When Wallach was ready to open a commercial bakery, he searched all over the western part of Sonoma County until he found the spot. "There's very few places as beautiful as Freestone Valley," he said. "You come down that hill and it's spectacular."

In a feed barn that had been vacant for two years, Wallach tore off Sheetrock, exposed old wooden beams, used recycled wood for the window and door frames. A stained-glass window he made is in the bathroom. The interior is like a wide open stage, where customers and their children are welcome to come and view the milling, mixing, rising and baking.

"I made the building and location what my dream would be like," Wallach said.

Stacks of plump flour sacks line the walls underneath the windows. A blackboard lists the eight specials of the day, which always change except for the Wild Flour French and the signature sticky buns. His 12-year-old daughter, Sonia, or son Ben, 10, works a plastic child's cash register. Jazz or rock is on the portable CD player. People sit European style, stranger-to-stranger, on benches and mismatched chairs at the pine farm table.

His 1-kilo olive oil and grilled onion ciabatta loaves lie like beached seals on a rock at sunset. "These are free-form bread. They come out however they come out," Wallach said.

When bread is done, there is no timer that beeps. Wallach pulls away from one task and runs to the oven. "I just feel it," he said.

There are no machines to make the loaves uniform in shape. Wallach and his baking team have chosen not to buy a mixer for the dough.

"We thought about it, and it didn't seem to benefit us," he said. "This is pleasant. It's not grueling. There is pleasure in our work. You feel good about it. You get your hand in it."

Alan Scott built the huge oven that is just about at capacity already, thanks to the ever-expanding crowds Wallach did not expect so soon. But now he thinks he understands why they have all shown up.

"You know that the bread has been worked by a person. There are people's handprints all over the bread," Wallach said. "The color of stained glass feeds the soul, just as bread feeds the soul.
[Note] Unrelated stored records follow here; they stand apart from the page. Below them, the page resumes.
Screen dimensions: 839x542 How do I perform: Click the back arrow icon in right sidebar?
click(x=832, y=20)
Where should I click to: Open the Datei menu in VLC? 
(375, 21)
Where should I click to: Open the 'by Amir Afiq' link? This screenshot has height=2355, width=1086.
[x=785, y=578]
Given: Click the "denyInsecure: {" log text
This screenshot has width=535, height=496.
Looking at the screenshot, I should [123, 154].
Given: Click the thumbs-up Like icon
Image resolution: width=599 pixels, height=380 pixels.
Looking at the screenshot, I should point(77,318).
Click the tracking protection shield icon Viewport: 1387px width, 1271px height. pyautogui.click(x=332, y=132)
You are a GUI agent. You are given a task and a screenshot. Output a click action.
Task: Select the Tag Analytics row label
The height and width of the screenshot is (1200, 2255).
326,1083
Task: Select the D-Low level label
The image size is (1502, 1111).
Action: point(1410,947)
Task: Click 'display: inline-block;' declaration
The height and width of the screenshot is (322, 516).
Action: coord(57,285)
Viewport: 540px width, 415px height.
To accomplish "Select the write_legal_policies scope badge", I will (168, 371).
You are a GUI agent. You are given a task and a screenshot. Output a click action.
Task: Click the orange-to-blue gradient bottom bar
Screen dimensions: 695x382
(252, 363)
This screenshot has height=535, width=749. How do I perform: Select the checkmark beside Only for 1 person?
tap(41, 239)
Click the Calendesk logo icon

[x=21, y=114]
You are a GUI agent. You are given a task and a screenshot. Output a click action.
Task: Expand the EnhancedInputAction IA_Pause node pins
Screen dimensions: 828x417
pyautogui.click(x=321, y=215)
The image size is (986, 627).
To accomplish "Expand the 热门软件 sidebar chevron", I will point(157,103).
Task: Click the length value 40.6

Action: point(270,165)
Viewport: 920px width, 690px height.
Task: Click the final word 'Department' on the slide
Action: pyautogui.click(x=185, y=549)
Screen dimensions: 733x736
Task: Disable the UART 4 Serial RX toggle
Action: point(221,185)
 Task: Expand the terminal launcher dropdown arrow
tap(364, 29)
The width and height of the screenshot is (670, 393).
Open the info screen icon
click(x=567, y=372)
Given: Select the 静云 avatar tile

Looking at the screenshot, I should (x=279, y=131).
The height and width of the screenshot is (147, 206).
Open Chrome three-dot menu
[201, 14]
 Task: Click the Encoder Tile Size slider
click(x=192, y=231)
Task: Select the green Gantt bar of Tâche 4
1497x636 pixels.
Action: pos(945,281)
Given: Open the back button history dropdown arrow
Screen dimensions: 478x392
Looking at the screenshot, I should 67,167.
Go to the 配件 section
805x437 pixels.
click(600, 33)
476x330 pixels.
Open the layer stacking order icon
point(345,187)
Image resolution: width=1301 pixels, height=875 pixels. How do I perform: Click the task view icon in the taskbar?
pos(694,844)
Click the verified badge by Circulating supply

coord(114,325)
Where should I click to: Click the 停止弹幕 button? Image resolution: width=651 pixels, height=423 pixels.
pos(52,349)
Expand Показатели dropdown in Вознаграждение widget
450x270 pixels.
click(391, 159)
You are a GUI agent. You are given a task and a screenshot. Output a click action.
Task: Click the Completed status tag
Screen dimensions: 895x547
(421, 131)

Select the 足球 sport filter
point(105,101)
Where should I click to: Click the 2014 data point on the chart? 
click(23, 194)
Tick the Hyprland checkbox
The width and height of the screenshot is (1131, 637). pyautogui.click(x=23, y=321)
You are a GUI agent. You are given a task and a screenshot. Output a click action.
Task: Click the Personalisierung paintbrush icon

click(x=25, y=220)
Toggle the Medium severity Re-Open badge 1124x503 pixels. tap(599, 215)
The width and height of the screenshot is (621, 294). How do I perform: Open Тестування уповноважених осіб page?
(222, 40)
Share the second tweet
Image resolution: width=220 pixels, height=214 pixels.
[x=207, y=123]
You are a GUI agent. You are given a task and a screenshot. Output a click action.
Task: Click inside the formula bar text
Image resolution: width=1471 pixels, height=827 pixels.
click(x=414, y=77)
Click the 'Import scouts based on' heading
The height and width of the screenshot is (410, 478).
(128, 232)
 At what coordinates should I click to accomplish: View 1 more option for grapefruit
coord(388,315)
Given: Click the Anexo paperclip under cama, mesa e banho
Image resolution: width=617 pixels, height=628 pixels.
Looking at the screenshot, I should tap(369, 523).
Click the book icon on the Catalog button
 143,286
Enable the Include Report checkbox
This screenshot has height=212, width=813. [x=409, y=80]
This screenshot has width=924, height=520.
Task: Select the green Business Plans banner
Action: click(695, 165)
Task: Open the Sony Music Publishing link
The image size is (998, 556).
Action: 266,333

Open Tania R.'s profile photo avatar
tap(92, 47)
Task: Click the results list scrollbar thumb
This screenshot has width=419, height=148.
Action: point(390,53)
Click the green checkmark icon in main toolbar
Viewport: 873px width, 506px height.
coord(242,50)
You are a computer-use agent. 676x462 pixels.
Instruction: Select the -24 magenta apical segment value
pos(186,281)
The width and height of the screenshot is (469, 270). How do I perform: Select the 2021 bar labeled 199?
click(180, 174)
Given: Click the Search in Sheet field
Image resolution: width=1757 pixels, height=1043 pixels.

We all yearn for something that obviously shows someone put their heart in it."

PHOTO: 1 color 1 b&w by Chris Chung/Press Democrat

1: "There is pleasure in our work. You feel good about it. You get your hand in it," says Jed Wallach, seen here bagging loaves for customers at his Wild Flour Bread in Freestone.

2: Wild Flour Bread baker Michele Guinn places hot bread from a brick oven onto racks to cool.